◆ Task requirements:
Copy the following records line for line, without changing anything.

◆ Data for the task:
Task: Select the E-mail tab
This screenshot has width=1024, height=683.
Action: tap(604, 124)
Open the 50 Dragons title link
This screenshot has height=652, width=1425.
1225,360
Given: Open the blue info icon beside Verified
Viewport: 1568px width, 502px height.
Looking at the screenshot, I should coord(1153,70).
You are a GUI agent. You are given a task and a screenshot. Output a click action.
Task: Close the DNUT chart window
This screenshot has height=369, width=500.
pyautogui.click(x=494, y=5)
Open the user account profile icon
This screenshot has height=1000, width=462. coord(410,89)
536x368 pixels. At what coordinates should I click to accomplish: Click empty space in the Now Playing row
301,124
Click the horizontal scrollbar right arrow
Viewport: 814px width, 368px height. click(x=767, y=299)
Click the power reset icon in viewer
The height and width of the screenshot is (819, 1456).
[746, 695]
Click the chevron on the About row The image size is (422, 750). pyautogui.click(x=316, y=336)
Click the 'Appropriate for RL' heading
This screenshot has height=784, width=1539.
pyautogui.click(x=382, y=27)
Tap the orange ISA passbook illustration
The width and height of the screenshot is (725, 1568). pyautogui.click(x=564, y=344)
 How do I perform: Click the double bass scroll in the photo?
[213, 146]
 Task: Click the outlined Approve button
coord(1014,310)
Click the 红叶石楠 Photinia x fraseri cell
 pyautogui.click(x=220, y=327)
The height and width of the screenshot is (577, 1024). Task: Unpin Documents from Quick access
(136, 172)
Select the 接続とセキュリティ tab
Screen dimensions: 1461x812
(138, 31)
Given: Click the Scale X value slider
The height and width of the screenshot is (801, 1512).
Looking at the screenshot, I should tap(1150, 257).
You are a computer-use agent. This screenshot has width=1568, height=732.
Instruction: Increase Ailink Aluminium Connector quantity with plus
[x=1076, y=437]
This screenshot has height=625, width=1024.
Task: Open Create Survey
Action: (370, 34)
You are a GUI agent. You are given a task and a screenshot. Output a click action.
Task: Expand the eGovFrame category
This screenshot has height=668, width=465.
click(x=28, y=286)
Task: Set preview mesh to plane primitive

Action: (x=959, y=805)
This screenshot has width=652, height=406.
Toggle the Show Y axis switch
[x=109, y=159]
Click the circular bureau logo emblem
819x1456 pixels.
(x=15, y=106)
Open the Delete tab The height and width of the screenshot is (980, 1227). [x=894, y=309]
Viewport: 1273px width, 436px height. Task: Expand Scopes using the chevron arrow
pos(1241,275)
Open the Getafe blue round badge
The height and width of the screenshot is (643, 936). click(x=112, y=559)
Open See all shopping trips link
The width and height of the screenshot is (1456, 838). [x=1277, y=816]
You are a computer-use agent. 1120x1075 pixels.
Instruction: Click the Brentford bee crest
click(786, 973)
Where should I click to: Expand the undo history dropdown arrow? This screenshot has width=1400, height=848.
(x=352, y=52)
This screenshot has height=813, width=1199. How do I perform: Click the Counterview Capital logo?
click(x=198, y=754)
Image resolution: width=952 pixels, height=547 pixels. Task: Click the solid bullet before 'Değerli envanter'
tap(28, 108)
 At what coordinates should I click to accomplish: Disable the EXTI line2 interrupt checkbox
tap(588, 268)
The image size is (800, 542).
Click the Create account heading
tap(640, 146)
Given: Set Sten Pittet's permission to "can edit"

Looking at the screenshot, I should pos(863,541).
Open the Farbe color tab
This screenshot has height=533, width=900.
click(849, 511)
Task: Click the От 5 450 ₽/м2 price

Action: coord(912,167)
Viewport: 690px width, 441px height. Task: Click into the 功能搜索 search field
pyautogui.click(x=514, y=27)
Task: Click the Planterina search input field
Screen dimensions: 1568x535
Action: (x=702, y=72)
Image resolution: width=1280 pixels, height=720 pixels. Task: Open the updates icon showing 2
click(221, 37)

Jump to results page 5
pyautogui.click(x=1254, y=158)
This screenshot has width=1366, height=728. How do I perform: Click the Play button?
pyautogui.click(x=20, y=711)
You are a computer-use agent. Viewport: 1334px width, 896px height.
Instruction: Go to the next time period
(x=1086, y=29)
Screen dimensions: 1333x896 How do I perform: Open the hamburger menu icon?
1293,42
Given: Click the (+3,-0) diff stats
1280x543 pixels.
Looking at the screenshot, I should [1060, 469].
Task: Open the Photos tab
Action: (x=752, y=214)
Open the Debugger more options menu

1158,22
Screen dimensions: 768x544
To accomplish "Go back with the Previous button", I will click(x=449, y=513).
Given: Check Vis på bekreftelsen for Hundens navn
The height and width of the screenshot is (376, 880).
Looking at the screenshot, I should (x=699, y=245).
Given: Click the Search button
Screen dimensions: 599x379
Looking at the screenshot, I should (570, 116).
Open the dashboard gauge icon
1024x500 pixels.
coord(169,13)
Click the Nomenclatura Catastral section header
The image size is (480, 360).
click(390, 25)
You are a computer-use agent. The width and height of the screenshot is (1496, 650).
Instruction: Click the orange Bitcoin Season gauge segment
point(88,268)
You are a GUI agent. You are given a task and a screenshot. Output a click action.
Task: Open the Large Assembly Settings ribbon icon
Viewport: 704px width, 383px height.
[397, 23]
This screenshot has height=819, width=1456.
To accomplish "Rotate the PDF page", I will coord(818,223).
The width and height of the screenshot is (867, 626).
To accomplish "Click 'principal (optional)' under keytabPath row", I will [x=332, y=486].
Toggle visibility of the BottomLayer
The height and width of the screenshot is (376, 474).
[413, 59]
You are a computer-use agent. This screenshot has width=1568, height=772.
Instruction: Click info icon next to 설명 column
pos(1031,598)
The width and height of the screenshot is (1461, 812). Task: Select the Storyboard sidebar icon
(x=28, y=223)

◆ Expected answer:
Task: Select the E-mail tab
This screenshot has width=1024, height=683.
Action: tap(604, 124)
Open the 50 Dragons title link
This screenshot has height=652, width=1425.
1225,360
Given: Open the blue info icon beside Verified
Viewport: 1568px width, 502px height.
Looking at the screenshot, I should coord(1153,70).
You are a GUI agent. You are given a task and a screenshot. Output a click action.
Task: Close the DNUT chart window
This screenshot has height=369, width=500.
pyautogui.click(x=494, y=5)
Open the user account profile icon
This screenshot has height=1000, width=462. coord(410,89)
536x368 pixels. At what coordinates should I click to accomplish: Click empty space in the Now Playing row
301,124
Click the horizontal scrollbar right arrow
Viewport: 814px width, 368px height. click(x=767, y=299)
Click the power reset icon in viewer
The height and width of the screenshot is (819, 1456).
[746, 695]
Click the chevron on the About row The image size is (422, 750). pyautogui.click(x=316, y=336)
Click the 'Appropriate for RL' heading
This screenshot has height=784, width=1539.
pyautogui.click(x=382, y=27)
Tap the orange ISA passbook illustration
The width and height of the screenshot is (725, 1568). pyautogui.click(x=564, y=344)
 How do I perform: Click the double bass scroll in the photo?
[213, 146]
 Task: Click the outlined Approve button
coord(1014,310)
Click the 红叶石楠 Photinia x fraseri cell
 pyautogui.click(x=220, y=327)
The height and width of the screenshot is (577, 1024). Task: Unpin Documents from Quick access
(136, 172)
Select the 接続とセキュリティ tab
Screen dimensions: 1461x812
(138, 31)
Given: Click the Scale X value slider
The height and width of the screenshot is (801, 1512).
Looking at the screenshot, I should tap(1150, 257).
You are a computer-use agent. This screenshot has width=1568, height=732.
Instruction: Increase Ailink Aluminium Connector quantity with plus
[x=1076, y=437]
This screenshot has height=625, width=1024.
Task: Open Create Survey
Action: (370, 34)
You are a GUI agent. You are given a task and a screenshot. Output a click action.
Task: Expand the eGovFrame category
This screenshot has height=668, width=465.
click(x=28, y=286)
Task: Set preview mesh to plane primitive

Action: (x=959, y=805)
This screenshot has width=652, height=406.
Toggle the Show Y axis switch
[x=109, y=159]
Click the circular bureau logo emblem
819x1456 pixels.
(x=15, y=106)
Open the Delete tab The height and width of the screenshot is (980, 1227). [x=894, y=309]
Viewport: 1273px width, 436px height. Task: Expand Scopes using the chevron arrow
pos(1241,275)
Open the Getafe blue round badge
The height and width of the screenshot is (643, 936). click(x=112, y=559)
Open See all shopping trips link
The width and height of the screenshot is (1456, 838). [x=1277, y=816]
You are a computer-use agent. 1120x1075 pixels.
Instruction: Click the Brentford bee crest
click(786, 973)
Where should I click to: Expand the undo history dropdown arrow? This screenshot has width=1400, height=848.
(x=352, y=52)
This screenshot has height=813, width=1199. How do I perform: Click the Counterview Capital logo?
click(x=198, y=754)
Image resolution: width=952 pixels, height=547 pixels. Task: Click the solid bullet before 'Değerli envanter'
tap(28, 108)
 At what coordinates should I click to accomplish: Disable the EXTI line2 interrupt checkbox
tap(588, 268)
The image size is (800, 542).
Click the Create account heading
tap(640, 146)
Given: Set Sten Pittet's permission to "can edit"

Looking at the screenshot, I should pos(863,541).
Open the Farbe color tab
This screenshot has height=533, width=900.
click(849, 511)
Task: Click the От 5 450 ₽/м2 price

Action: coord(912,167)
Viewport: 690px width, 441px height. Task: Click into the 功能搜索 search field
pyautogui.click(x=514, y=27)
Task: Click the Planterina search input field
Screen dimensions: 1568x535
Action: (x=702, y=72)
Image resolution: width=1280 pixels, height=720 pixels. Task: Open the updates icon showing 2
click(221, 37)

Jump to results page 5
pyautogui.click(x=1254, y=158)
This screenshot has width=1366, height=728. How do I perform: Click the Play button?
pyautogui.click(x=20, y=711)
You are a computer-use agent. Viewport: 1334px width, 896px height.
Instruction: Go to the next time period
(x=1086, y=29)
Screen dimensions: 1333x896 How do I perform: Open the hamburger menu icon?
1293,42
Given: Click the (+3,-0) diff stats
1280x543 pixels.
Looking at the screenshot, I should [1060, 469].
Task: Open the Photos tab
Action: (x=752, y=214)
Open the Debugger more options menu

1158,22
Screen dimensions: 768x544
To accomplish "Go back with the Previous button", I will click(x=449, y=513).
Given: Check Vis på bekreftelsen for Hundens navn
The height and width of the screenshot is (376, 880).
Looking at the screenshot, I should (x=699, y=245).
Given: Click the Search button
Screen dimensions: 599x379
Looking at the screenshot, I should (570, 116).
Open the dashboard gauge icon
1024x500 pixels.
coord(169,13)
Click the Nomenclatura Catastral section header
The image size is (480, 360).
click(390, 25)
You are a computer-use agent. The width and height of the screenshot is (1496, 650).
Instruction: Click the orange Bitcoin Season gauge segment
point(88,268)
You are a GUI agent. You are given a task and a screenshot. Output a click action.
Task: Open the Large Assembly Settings ribbon icon
Viewport: 704px width, 383px height.
[397, 23]
This screenshot has height=819, width=1456.
To accomplish "Rotate the PDF page", I will coord(818,223).
The width and height of the screenshot is (867, 626).
To accomplish "Click 'principal (optional)' under keytabPath row", I will [x=332, y=486].
Toggle visibility of the BottomLayer
The height and width of the screenshot is (376, 474).
[413, 59]
You are a computer-use agent. This screenshot has width=1568, height=772.
Instruction: Click info icon next to 설명 column
pos(1031,598)
The width and height of the screenshot is (1461, 812). Task: Select the Storyboard sidebar icon
(x=28, y=223)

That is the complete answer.